Parameters: graphs: list or np.ndarray if list, each element must be an $$n \times n$$ np.ndarray adjacency matrix return_inds: boolean, default: False Whether to return a np.ndarray containing the indices in the original adjacency matrix that were kept and are now in the returned graph. Ignored when input is networkx object graph: nx.Graph, nx.DiGraph, nx.MultiDiGraph, nx.MultiGraph, np.ndarray New graph of the largest connected component of the input parameter. inds: (optional) Indices from the original adjacency matrix that were kept after taking the largest connected component

## IO¶

graspologic.utils.import_graph(graph, copy=True)[source]

A function for reading a graph and returning a shared data type.

Parameters: graph: object Either array-like, shape (n_vertices, n_vertices) numpy array, or an object of type networkx.Graph. copy: bool, (default=True) Whether to return a copied version of array. If False and input is np.array, the output returns the original input. out: array-like, shape (n_vertices, n_vertices) A graph.

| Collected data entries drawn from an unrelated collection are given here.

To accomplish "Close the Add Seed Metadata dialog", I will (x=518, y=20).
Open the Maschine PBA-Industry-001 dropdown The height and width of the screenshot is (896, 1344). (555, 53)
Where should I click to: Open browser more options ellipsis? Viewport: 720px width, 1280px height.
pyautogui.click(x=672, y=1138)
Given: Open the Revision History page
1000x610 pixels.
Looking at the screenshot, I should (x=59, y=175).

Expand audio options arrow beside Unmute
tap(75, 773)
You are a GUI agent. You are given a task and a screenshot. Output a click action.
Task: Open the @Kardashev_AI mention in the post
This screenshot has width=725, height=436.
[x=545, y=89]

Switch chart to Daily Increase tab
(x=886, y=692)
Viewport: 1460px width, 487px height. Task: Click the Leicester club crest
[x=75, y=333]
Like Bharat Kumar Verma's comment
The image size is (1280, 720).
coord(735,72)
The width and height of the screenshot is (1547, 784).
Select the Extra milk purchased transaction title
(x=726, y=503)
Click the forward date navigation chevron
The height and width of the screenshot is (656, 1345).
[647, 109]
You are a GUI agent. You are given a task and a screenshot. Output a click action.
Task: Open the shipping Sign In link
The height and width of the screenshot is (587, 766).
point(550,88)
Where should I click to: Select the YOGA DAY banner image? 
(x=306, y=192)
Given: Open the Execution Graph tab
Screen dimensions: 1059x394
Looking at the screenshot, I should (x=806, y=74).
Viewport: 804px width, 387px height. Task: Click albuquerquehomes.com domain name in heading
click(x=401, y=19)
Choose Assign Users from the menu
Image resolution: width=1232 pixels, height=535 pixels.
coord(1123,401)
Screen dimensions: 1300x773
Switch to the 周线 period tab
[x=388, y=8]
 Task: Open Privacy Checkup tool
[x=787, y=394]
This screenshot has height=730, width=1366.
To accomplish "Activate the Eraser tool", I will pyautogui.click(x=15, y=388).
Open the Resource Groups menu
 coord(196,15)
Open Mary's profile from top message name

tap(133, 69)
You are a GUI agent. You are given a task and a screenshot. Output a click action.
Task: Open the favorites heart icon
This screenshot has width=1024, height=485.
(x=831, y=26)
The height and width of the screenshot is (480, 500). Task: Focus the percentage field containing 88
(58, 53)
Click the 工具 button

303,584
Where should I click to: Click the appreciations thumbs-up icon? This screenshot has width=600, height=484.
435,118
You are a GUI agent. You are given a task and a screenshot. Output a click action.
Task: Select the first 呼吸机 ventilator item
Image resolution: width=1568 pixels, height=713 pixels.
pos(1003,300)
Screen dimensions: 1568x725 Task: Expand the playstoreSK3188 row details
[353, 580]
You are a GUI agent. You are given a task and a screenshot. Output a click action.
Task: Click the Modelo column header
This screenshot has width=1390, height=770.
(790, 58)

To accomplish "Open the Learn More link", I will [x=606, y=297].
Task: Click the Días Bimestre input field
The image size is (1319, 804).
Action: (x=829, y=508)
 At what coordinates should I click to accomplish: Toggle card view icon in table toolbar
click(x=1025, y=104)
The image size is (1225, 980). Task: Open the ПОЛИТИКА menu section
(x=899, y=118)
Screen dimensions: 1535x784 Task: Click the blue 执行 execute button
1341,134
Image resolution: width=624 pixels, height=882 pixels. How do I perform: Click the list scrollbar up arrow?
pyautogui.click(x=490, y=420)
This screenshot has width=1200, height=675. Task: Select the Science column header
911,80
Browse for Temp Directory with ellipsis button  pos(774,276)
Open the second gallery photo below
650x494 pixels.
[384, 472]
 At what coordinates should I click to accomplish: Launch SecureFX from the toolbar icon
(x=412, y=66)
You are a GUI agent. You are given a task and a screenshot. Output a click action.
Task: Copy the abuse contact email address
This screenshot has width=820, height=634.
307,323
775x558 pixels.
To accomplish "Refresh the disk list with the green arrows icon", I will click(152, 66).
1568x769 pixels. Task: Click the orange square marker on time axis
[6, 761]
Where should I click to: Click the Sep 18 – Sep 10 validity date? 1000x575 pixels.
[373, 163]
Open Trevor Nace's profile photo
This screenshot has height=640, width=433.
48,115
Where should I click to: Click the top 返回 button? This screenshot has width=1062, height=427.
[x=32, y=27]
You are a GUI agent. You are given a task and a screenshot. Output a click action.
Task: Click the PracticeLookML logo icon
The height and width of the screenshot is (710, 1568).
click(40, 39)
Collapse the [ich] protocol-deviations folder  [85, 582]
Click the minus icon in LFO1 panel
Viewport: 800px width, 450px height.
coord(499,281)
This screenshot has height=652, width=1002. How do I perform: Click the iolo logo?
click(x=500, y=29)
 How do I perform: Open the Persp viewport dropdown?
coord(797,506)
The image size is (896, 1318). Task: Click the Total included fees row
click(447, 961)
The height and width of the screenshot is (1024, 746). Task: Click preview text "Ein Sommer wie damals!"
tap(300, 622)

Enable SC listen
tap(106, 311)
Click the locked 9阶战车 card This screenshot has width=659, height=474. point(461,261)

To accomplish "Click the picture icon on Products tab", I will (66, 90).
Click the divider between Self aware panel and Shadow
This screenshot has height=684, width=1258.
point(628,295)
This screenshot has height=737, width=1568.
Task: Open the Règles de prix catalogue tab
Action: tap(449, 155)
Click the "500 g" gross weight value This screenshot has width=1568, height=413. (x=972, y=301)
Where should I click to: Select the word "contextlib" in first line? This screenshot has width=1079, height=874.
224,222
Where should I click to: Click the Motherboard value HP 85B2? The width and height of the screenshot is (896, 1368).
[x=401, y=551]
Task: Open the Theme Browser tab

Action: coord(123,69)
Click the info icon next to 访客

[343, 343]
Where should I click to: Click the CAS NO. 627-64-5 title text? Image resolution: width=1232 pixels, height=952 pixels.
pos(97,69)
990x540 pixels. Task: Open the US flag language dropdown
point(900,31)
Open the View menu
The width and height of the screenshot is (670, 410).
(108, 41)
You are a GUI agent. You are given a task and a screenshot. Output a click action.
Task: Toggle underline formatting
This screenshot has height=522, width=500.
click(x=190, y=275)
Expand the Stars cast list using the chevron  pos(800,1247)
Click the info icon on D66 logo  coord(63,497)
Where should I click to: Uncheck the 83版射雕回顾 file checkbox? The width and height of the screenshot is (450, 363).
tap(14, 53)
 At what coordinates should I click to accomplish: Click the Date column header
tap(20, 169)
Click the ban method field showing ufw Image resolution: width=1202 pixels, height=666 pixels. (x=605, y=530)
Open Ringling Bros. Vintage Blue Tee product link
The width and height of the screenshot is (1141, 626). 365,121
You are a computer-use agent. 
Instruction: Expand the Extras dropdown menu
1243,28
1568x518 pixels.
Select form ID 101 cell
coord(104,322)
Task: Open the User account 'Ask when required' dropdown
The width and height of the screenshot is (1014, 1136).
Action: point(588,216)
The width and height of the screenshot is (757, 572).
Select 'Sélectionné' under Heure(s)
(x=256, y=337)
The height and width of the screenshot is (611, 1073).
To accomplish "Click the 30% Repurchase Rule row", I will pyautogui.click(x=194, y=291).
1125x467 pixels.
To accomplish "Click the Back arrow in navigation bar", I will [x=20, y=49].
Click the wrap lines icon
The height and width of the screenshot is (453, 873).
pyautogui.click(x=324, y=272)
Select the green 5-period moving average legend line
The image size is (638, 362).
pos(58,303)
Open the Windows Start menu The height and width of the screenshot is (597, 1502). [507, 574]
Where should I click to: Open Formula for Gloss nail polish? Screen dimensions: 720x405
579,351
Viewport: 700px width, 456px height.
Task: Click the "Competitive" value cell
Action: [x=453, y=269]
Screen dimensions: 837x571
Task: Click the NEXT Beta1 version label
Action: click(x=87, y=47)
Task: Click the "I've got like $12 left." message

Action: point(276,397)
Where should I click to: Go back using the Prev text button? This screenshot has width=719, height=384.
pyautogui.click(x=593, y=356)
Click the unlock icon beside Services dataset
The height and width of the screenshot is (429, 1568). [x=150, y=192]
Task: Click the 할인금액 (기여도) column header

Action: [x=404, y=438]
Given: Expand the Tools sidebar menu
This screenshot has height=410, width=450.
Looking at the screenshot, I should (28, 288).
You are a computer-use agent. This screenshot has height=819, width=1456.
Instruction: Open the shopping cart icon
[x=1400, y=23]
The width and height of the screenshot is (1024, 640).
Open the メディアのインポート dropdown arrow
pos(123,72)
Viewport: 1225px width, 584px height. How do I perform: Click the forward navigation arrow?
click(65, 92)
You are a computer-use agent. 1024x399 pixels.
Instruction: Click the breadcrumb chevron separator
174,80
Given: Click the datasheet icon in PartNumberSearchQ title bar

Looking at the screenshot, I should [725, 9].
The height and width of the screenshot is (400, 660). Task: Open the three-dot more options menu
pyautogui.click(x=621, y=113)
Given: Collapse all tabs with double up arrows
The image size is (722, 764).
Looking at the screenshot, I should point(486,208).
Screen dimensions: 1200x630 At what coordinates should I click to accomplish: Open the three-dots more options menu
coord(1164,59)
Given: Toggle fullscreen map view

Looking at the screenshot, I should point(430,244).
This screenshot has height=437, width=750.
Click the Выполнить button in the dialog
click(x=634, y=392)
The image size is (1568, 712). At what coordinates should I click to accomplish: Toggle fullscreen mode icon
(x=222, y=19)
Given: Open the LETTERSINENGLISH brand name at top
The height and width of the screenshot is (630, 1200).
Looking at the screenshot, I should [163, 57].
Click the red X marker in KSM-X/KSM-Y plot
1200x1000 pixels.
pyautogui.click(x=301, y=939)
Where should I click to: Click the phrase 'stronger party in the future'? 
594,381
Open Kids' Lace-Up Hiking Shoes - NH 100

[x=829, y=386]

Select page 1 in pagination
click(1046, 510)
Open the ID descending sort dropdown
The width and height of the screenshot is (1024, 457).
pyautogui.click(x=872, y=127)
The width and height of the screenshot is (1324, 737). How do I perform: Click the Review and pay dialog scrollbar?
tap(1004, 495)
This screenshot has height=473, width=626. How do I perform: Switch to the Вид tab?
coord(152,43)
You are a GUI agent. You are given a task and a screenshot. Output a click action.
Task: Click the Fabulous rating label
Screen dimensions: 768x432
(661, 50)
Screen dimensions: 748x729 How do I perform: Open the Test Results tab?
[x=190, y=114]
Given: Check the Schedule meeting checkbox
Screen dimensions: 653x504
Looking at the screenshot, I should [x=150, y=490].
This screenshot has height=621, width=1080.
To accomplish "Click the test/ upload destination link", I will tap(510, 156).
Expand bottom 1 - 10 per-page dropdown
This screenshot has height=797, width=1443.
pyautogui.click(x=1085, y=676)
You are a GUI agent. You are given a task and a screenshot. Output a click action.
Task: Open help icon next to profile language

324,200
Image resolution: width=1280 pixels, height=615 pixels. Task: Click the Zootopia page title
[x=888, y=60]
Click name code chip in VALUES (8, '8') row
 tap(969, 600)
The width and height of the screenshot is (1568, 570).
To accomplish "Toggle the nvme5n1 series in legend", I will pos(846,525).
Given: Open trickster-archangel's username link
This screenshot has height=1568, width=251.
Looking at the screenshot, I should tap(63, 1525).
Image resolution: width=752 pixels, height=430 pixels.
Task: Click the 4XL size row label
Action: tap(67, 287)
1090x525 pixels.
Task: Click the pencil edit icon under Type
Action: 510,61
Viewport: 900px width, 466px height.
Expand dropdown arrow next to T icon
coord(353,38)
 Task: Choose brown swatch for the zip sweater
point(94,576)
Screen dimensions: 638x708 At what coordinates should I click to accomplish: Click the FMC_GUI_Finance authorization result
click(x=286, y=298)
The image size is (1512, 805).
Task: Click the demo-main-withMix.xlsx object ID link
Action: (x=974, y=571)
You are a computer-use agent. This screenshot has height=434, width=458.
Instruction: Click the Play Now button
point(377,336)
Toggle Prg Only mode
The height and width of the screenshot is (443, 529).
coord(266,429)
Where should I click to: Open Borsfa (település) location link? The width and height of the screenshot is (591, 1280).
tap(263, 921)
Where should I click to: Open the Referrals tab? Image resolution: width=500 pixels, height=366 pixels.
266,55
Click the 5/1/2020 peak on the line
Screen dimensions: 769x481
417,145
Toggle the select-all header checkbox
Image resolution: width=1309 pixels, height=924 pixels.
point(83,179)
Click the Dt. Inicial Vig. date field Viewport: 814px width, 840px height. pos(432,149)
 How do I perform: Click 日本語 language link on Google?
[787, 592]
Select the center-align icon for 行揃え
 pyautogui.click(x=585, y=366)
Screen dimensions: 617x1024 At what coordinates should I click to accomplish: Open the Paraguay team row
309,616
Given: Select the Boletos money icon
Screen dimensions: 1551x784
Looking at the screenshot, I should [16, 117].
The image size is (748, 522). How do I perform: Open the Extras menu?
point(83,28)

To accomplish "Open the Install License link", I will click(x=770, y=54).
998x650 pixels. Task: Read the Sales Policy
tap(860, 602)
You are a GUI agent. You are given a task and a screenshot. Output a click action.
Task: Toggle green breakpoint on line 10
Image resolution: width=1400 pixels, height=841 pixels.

networkx.Graph, numpy.array
graspologic.utils.import_edgelist(path, extension='edgelist', delimiter=None, nodetype=<class 'int'>, return_vertices=False)[source]
Parameters: path : str, Path object, or iterable If path is a directory, then the importing order will be sorted in alphabetical order. extension : str, optional If path is a directory, then the function will convert all files with matching extension. delimiter : str or None, default=None, optional Delimiter of edgelist. If None, the delimiter is whitespace. nodetype : int (default), float, str, Python type, optional Convert node data from strings to specified type. return_vertices : bool, default=False, optional Returns the union of all ind out : list of array-like, or array-like, shape (n_vertices, n_vertices) If path is a directory, a list of arrays is returned. If path is a file, an array is returned. vertices : array-like, shape (n_vertices, ) If return_vertices == True, then returns an array of all vertices that were included in the output graphs.